28 year old Issa Hassan is one of the hundreds of young civilian volunteers training at the Free Libyan Army’s main training base in Benghazi. He’s an engineer by trade, but now he’s learning how to fight.
“I came here voluntarily to learn about the weapons, to be there in the defensive line just in case Benghazi gets attacked, or if the army needs people at the front lines,” he said.
Working for the common good
Issa has come every day to the training camp for the past couple weeks, attending classes from 9:30 to noon. The rebels in Libya’s east are passionate, but not well-trained, disciplined or organized. A few artillery shells or rockets from Gaddafi’s forces are enough to send hundreds of rebels fleeing, giving up hard won terrain to Gaddafi’s forces in a matter of minutes.
This camp aims to change that kind of behavior. Rebel leaders say they’ve stopped letting untrained young men go the front lines. Issa said he’s coming here because he wants to show his commitment to the cause.

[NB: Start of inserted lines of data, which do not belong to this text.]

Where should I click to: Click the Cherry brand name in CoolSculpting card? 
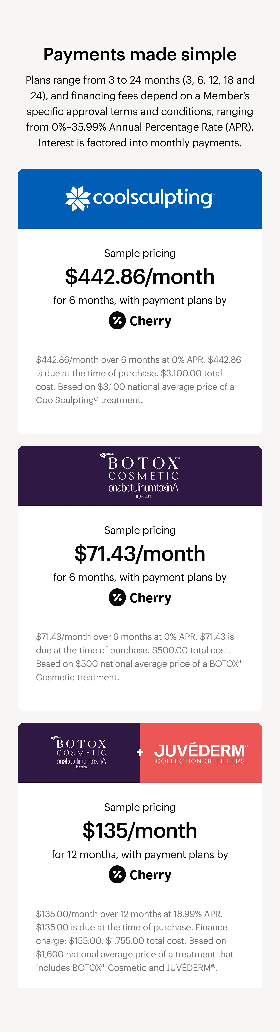tap(150, 321)
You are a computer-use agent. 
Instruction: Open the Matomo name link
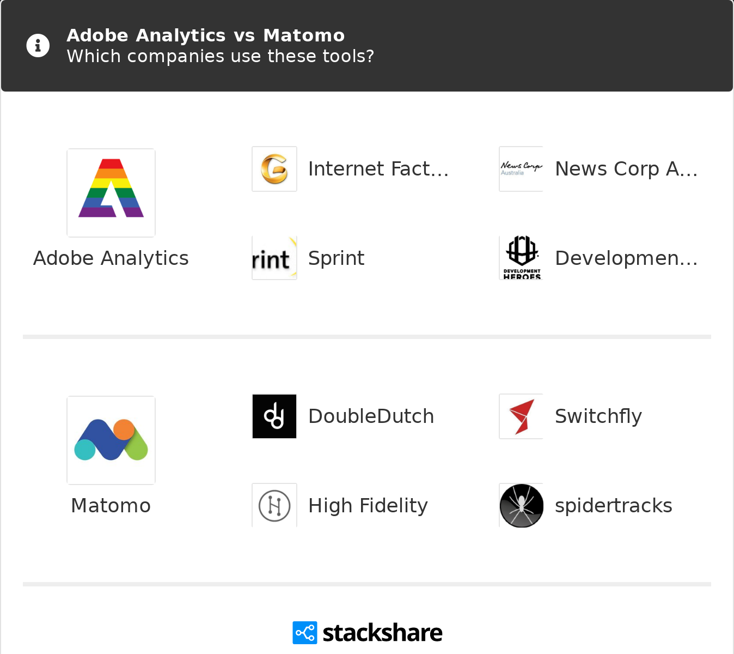tap(111, 506)
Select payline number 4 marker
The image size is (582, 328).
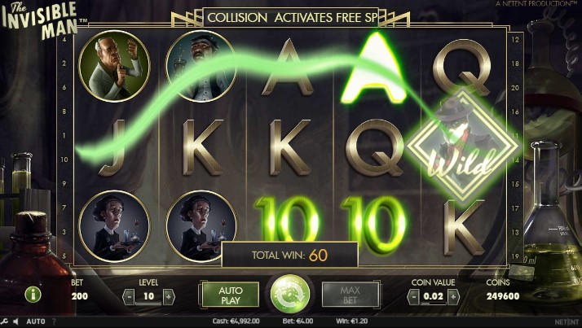click(x=64, y=39)
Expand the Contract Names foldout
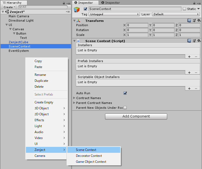The height and width of the screenshot is (169, 202). [x=75, y=98]
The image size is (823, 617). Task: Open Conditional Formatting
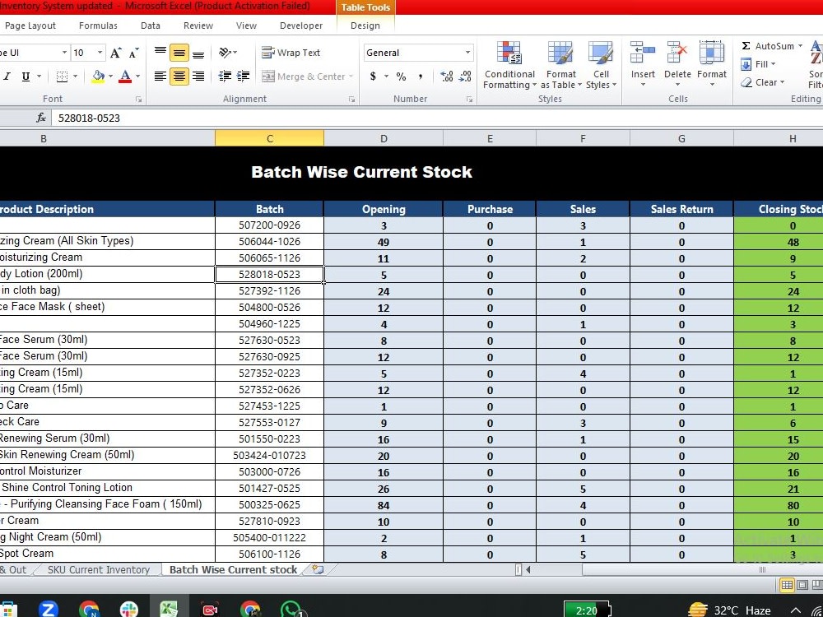tap(509, 66)
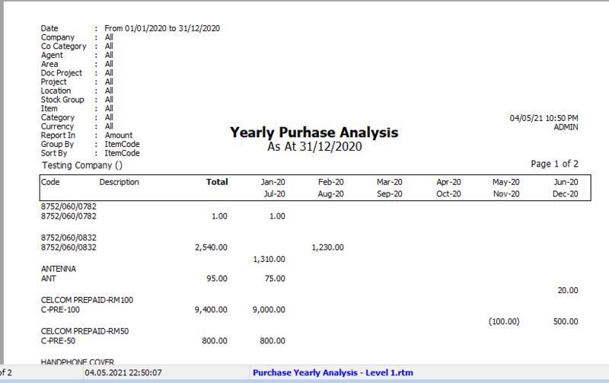Click the C-PRE-50 item code
The height and width of the screenshot is (383, 609).
coord(59,342)
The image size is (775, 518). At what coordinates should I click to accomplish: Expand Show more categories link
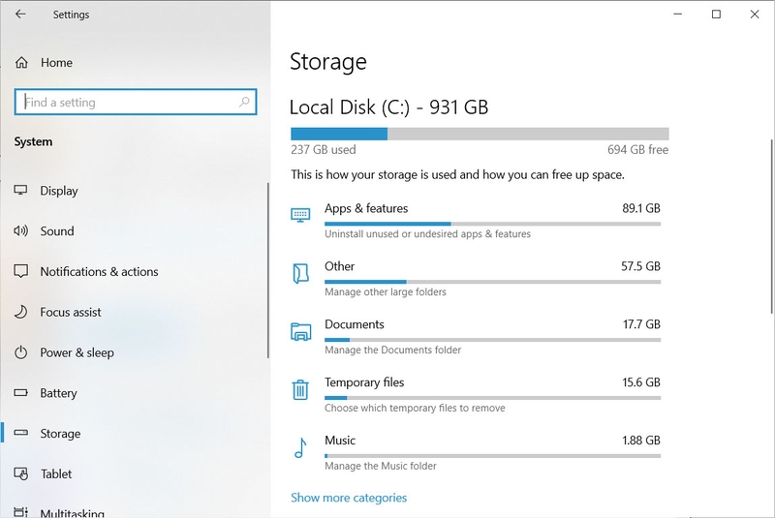pyautogui.click(x=349, y=498)
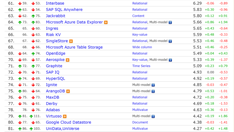Click the Multi-model info icon in SingleStore row
Image resolution: width=234 pixels, height=132 pixels.
click(170, 41)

“When they see you coming every day, and see you are eager to learn, they will allow you to fight,” he said. “There are other people who come for two days then disappear; it shows they don’t care, and just come for the fun of it.”
Issa has so far learned the workings of mortars, rocket launchers, rocket propelled grenades, and assault rifles.
Just like “Braveheart”
On a concrete parade ground at the training center, several dozen young men in civilian clothes sit in six different circles around instructors demonstrating battlefield basics. Here, an officer demonstrates how to disassemble and clean an AK-47. The students memorize the name of each piece of the weapon, and how to prepare it for the battlefield.
Like the recruits, the instructors are also volunteers, mostly officers who defected from Muammar Gaddafi’s army, or retirees. The RPG instructor here is retired Captain Faraz Yassine. He’s 61, and spent 18 years in the army.
“I want to teach them how to use the weapons to disable heavy artillery and tanks for their own protection, because I don’t want to see anyone else get killed,” he said. “I’m trying to help them out, to help get the volunteers organized, so they can operate under an army commander in the field.”
The students range in age from teenagers to old men. One fourteen year old said his father made him and his brother attend the courses so they know how to fight. He’s still in junior high school. Other volunteers are taxi drivers.
One man, a medical student, didn’t want to give his name because he has family in Tripoli.
“A lot of people, all ages and all society people, even the rich people came here, they don’t’ need anything, they came to fight,” the man said. “Before when they take you under army, it’s not voluntary, some people even they don’t’ go into the army, but now they go by themselves, because they feel something is wrong in this country.”
“They’re just like Mel Gibson in ‘Braveheart,'” he chuckled.
Lack of organization
Like many things here, the training still seems disorganized. Rebel media representatives at the camp say the students must get one month of training before they’re ready to go to fight. Others say two weeks. Then, they’ll go with an experienced soldier who can show them the basics on the real battlefield. But even these details are unclear.
Many in eastern Libya, like the medical student, are still dazed by the fact that they’re fighting Gaddafi, and that his government no longer has sway in eastern Libya.
“We dream only that this guy is going to stay forever, it’s never going to change,” he said. It’s like a dream you know, you never, even in your imagination, you never imagine this story will never happen … t’s like a dream. And we’re ready to fight and die for revolution.”
At the same time, the medical student wouldn’t mind going back to his studies. He hopes the conflict ends before he gets out of basic training.